Project X Movie Poster

Todd Phillips, the man behind The Hangover franchise, returns with a production that takes the term ‘fun’ to a whole new level: Project X. Directed by Nima Nourizadeh, it’s the definitive party movie, raging mad and out of control. It should come with a warning: “Don’t try this at home”.

Project X is the definitive party movie. It’s raging mad and out of control.

Or not. It depends on how you approach life. If you prefer a smooth, uneventful ride that will last you many years, during which you may reflect on all the right things you did – and all the chances you missed along the way – you may deem the idea crass.

But if you want to go out with a bang, like a supernova, then you may find merit in the ‘rager’ – as these parties are called – and give the film two thumbs up, and watch it with friends, and share it on the web, and write an article about it. Hell, you may even stage a rager of your own.

Stage a rager of their own is what the characters in Project X do. Unwittingly, of course. Poor bastards never saw it coming.

Here’s how the story goes. High school geeks Thomas, Costa and JB, along with cameraman Dax, decide to hold a party at Thomas’s house (his parent’s house) to celebrate his birthday. Costa spreads the word at school using phone texts, Facebook, Craig’s List and other social media, and word gets out. People are talking about it. Some say they may go. Others wonder who these nerds are, why they’re playing cool, what’s up! Despite the hype, chances are that the party will suck, and that it will tank.

The party. does not. tank! On the contrary, everyone comes. With them comes plenty of booze. And drugs. Wait, the drugs were there all along – but that’s another story, one which involves a war veteran, some weed, and a garden gnom. Or is it Santa? Hard to tell when you’re strung out.

Needless to say that the party spirals out of control.

Knowing Todd Phillips, you’d expect nothing less. Sheer mayhem.

┄┄┄┄┄┄

■ YOUR TASK: Take the Project X movie review further, starting after "Sheer mayhem." The records have no connection to the review.

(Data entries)
┄┄┄┄┄┄

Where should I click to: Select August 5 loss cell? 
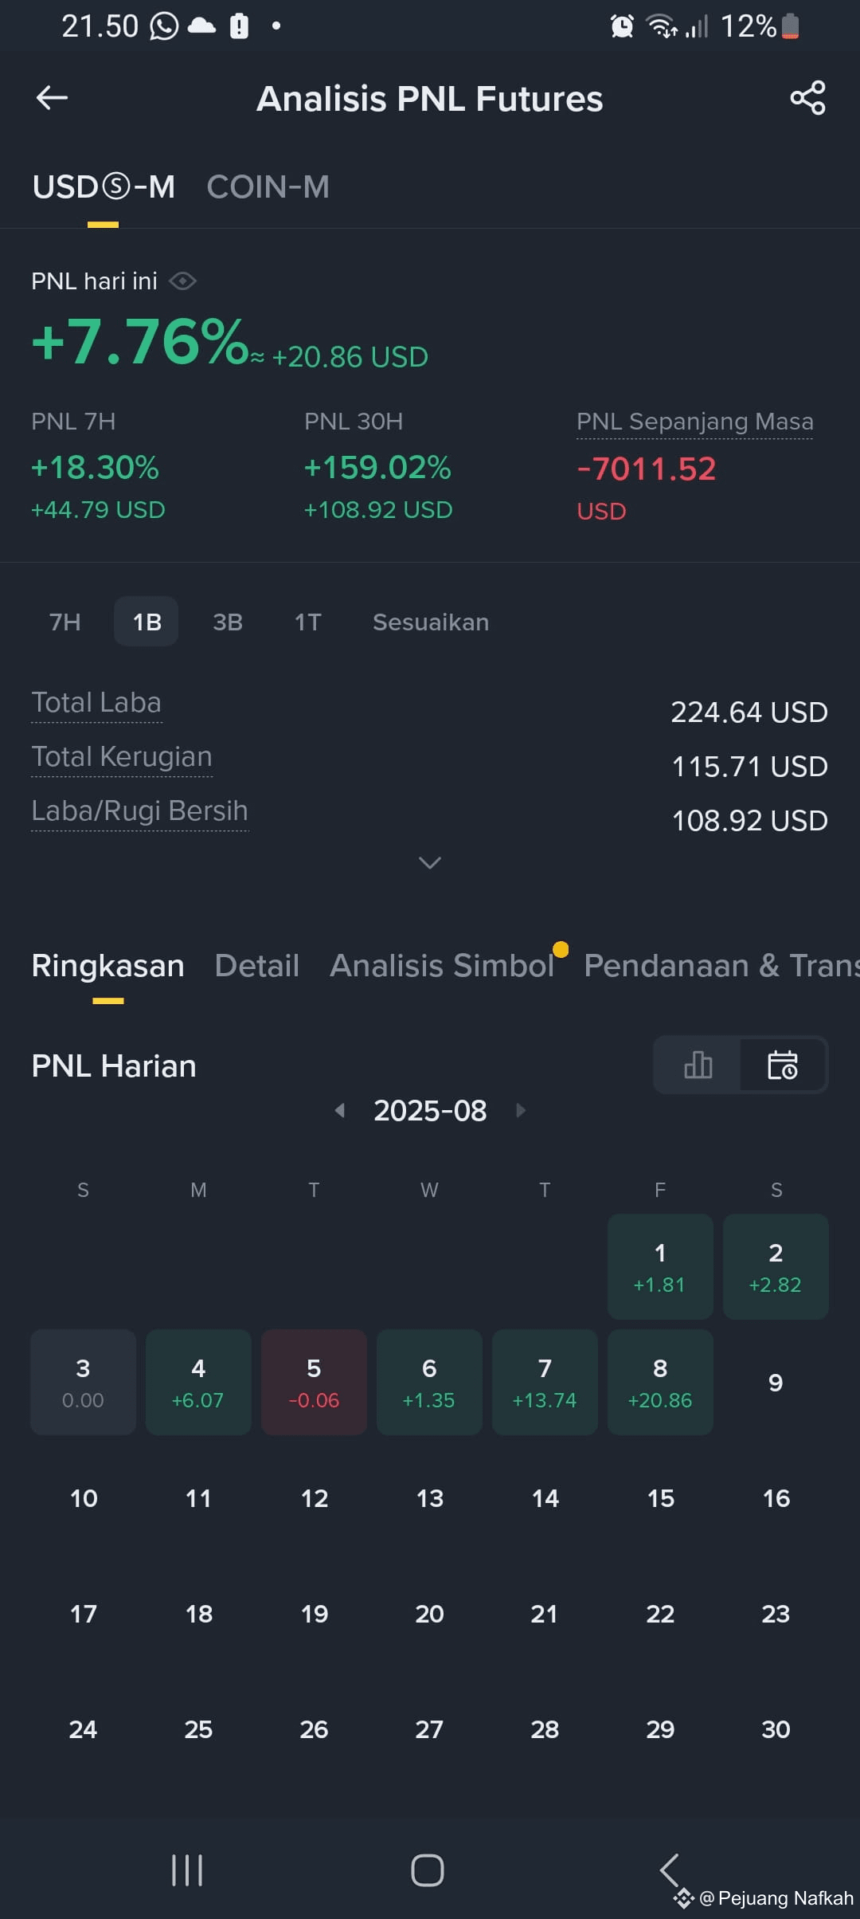(x=314, y=1382)

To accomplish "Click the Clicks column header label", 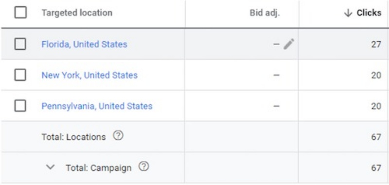I will 369,13.

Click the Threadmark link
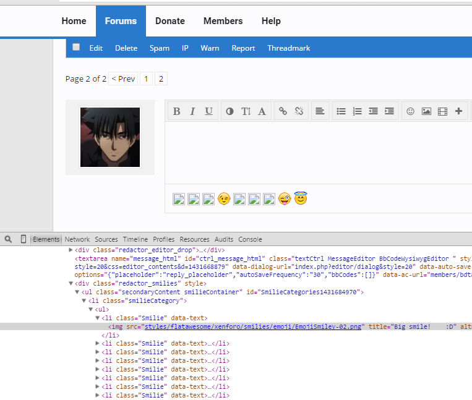point(288,48)
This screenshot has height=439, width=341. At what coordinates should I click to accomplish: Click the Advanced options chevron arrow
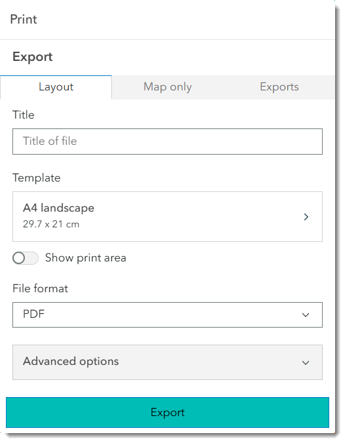(x=306, y=363)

┄┄┄┄┄┄

■ RESULT OF THIS TASK:
Thankfully the characters in this movie remember everything. Unlike The Hangover, where the protagonists chase their shadows, the events in Project X are recorded. Nobody’s on a wild goose chase, chasing after what they did the previous night, or where they misplaced their missing friend. There’s no missing friend, just an epic party with thousands of strangers – call them ‘revelers’, ‘ragers’ – marauding through the garden, the pool, the bedrooms. Total madness. And we get to see it all, up close and personal, care of the tireless Dax and his dedicated shooting.

Done Before, But…

The movie isn’t original. It’s been done before, and uses some familiar Todd Phillips formulas. There’s the grey Mercedes-Benz no one’s supposed to touch. There’s the wolf pack trio. The bromance. The pet that gets abused. The place that gets trashed. The sexy girls and the undersexed boys. In fact, Project X overflows with elements from of Phillips’ old projects, especially Old School and The Hangover, from beginning to end.

But it works. Like Jack Daniels, it fails to score on the single malt level, but it sure hits a crazy spot.

“Game Changer?”

The movie is not original. It’s been done before… But it works!

Despite its epic intentions, Project X was not well received. Audiences found the characters unlikable and the story meaningless and predictable. One long, endless tirade of crass behavior, with no redeeming qualities. No brains, no substance.

This is why this film is so good. It’s indicative of the YouTube reality we live in and the unrehearsed, unsubstantiated, free-for-all mayhem that comes with it. Everyone is now able to record and publish anything they want, no questions asked, no method to the madness. Just an orgy of production, with no teachers or coaches. A bunch of excited, eager narcissists, doing their thing. It’s a madhouse, and a mediocre-driven one at that. Yes, with freedom comes a lowering of standards. Quality is the first casualty to openness.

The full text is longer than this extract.